- **AIM OF THE TASK**
Pull each line holding the word "list" from the data.

** Opening MATERIAL PROVIDED block **

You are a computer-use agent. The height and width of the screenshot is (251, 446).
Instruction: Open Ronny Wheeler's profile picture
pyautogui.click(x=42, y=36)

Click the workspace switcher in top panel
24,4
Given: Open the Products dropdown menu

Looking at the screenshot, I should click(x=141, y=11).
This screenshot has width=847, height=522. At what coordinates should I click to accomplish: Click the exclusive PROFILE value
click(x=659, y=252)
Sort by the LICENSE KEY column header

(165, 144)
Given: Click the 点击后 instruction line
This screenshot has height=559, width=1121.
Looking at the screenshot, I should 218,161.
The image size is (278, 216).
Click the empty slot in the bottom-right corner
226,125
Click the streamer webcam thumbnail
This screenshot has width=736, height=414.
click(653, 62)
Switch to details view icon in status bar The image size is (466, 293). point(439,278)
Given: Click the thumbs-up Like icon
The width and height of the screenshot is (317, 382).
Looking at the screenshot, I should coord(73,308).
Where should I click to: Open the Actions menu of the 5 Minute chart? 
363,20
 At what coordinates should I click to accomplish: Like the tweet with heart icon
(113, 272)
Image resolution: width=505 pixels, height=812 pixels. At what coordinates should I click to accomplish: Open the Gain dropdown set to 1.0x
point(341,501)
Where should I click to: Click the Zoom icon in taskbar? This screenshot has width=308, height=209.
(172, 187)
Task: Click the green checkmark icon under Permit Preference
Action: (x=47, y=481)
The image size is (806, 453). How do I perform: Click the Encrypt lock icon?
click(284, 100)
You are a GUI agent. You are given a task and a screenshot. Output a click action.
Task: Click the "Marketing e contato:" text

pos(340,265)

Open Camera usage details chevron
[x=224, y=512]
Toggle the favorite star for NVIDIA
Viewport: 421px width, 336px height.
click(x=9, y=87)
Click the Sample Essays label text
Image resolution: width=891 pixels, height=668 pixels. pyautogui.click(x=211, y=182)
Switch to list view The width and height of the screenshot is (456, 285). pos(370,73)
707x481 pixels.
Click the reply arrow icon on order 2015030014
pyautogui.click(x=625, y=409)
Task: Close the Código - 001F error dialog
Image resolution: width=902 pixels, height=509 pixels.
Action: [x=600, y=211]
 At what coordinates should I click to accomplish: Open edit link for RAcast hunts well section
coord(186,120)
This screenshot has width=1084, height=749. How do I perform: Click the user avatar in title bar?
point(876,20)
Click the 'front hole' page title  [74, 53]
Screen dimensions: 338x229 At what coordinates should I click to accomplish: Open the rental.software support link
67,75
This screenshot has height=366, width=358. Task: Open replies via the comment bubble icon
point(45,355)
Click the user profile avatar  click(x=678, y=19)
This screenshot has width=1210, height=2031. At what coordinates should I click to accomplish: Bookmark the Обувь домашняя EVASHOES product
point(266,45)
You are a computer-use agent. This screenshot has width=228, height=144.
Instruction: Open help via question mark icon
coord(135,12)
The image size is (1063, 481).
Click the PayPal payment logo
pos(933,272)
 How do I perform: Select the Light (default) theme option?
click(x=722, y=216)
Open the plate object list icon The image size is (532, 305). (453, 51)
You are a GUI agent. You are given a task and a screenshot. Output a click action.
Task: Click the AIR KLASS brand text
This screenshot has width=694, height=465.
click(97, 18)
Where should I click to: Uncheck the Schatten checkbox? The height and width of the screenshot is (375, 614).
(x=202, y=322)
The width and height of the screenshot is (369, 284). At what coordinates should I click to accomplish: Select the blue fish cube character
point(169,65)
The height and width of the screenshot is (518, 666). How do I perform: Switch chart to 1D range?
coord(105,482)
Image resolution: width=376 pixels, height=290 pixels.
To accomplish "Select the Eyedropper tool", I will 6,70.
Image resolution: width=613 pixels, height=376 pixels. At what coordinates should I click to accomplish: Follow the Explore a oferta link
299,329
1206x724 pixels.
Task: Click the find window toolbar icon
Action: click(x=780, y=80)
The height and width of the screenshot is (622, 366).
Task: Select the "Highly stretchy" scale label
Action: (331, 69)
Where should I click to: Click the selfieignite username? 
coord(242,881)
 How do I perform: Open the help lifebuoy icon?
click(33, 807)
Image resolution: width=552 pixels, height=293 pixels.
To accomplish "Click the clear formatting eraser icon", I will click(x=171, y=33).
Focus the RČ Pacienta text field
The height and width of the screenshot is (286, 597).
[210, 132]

** Closing MATERIAL PROVIDED block **

- **TASK RESULT**
Switch to list view The width and height of the screenshot is (456, 285). pos(370,73)
Open the plate object list icon The image size is (532, 305). (453, 51)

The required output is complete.